八成的人都主张给老爷子验尸,理由是:“非正常死亡,必有缘故。”

把缘故弄清楚,该谁承担责任就谁承担责任。

这个时候,二房坚决反对,说死者为尊,不能让老太爷走了还被人亵渎遗体。

从徐家出来,云乔等人当天返程。

他们等了两个小时,还是没见到徐家任何一位主子。

“……看这个样子,灵堂也不知哪一天能设好。
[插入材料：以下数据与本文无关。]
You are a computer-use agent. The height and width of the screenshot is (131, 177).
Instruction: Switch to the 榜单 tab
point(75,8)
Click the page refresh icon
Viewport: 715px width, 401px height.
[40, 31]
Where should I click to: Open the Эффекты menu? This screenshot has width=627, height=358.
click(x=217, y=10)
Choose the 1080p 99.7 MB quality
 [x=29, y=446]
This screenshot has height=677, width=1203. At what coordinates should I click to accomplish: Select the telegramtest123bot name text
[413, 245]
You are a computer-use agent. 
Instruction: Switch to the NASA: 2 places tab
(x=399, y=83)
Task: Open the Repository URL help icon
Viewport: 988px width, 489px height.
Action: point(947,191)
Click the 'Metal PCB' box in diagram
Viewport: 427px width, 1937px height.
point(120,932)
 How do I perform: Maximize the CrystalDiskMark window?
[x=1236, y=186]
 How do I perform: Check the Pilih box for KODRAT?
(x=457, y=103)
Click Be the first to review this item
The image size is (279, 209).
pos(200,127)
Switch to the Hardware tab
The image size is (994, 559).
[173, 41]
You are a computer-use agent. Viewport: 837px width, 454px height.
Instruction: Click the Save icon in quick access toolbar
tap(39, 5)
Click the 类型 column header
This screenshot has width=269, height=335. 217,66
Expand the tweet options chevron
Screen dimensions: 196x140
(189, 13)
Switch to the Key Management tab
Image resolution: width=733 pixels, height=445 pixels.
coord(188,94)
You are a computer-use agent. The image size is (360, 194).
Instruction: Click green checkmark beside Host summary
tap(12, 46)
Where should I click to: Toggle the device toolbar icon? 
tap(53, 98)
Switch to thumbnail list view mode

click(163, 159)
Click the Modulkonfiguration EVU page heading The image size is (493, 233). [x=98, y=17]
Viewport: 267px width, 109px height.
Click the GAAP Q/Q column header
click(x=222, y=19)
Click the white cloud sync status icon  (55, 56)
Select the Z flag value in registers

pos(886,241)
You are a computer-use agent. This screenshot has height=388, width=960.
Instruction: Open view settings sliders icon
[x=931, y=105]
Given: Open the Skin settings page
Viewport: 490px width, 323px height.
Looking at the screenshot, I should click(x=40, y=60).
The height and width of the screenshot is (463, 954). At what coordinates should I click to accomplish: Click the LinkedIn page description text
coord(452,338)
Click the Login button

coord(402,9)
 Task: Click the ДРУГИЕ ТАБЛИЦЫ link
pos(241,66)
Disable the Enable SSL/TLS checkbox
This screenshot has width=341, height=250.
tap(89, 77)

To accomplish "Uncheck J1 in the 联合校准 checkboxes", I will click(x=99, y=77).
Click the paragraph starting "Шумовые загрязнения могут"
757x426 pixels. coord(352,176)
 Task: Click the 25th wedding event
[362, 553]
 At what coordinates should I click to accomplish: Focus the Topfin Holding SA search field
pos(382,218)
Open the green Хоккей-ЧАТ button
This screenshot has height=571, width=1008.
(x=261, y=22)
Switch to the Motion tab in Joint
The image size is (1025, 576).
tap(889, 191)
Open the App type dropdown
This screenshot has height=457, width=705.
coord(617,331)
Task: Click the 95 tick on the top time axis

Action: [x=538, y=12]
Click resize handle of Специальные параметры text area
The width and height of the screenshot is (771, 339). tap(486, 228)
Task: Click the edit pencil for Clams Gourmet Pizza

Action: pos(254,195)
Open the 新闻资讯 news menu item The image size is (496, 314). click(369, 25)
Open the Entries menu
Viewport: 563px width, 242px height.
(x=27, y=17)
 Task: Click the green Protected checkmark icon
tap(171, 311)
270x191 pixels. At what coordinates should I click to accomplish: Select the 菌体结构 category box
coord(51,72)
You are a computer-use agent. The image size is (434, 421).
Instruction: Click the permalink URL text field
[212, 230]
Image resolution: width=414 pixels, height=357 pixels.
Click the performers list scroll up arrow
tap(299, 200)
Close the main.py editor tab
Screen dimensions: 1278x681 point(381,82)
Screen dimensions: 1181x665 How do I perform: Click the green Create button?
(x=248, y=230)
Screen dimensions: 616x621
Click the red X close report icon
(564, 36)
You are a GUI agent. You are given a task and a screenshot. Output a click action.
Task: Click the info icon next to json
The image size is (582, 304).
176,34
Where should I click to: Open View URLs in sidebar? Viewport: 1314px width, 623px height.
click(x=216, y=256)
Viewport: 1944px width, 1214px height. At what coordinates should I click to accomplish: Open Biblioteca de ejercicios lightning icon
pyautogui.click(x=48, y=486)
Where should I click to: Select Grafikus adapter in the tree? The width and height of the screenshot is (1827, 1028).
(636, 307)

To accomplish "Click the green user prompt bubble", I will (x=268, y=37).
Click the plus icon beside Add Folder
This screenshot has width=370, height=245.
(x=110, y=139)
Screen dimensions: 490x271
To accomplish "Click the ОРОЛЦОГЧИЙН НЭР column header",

”云乔说,语气有点失落。

徐老太爷为老不尊,想要欺负她一个小孤女,云乔却可怜他。

可怜他一世钻营,争强好胜,死后连半刻宁静也无,儿孙中无一人有魄力。

“葬礼更是遥遥无期。”祝禹诚也道,“咱们恐怕没时间等,婆婆的周年快到了。”

云乔等人都是晚辈,总管事和他们有相同份量,可以代替他们去祭拜徐老太爷。

席兰廷跟广州督军打了招呼,租了一辆专列,明日要动身了。

几个人各自回去收拾。

翌日,所有人都起了个大早,赶到了火车站。

专列出发,云乔等四人在火车的餐厅里打牌,话题还是聊到了徐家。

不过,程立和云乔对祝禹诚都有所保留,没有深入剖析徐家。

云乔在香港的码头暂时解除危机,没了徐家的觊觎,她的码头和生意安全多了,云乔心情也不错。

这么想来,徐老太爷那贪心不足的老贼,还是死了好。

火车能到云乔老家的县城。

到了县城,有几辆马车停靠在火车站外面的栅栏前,等着接他们。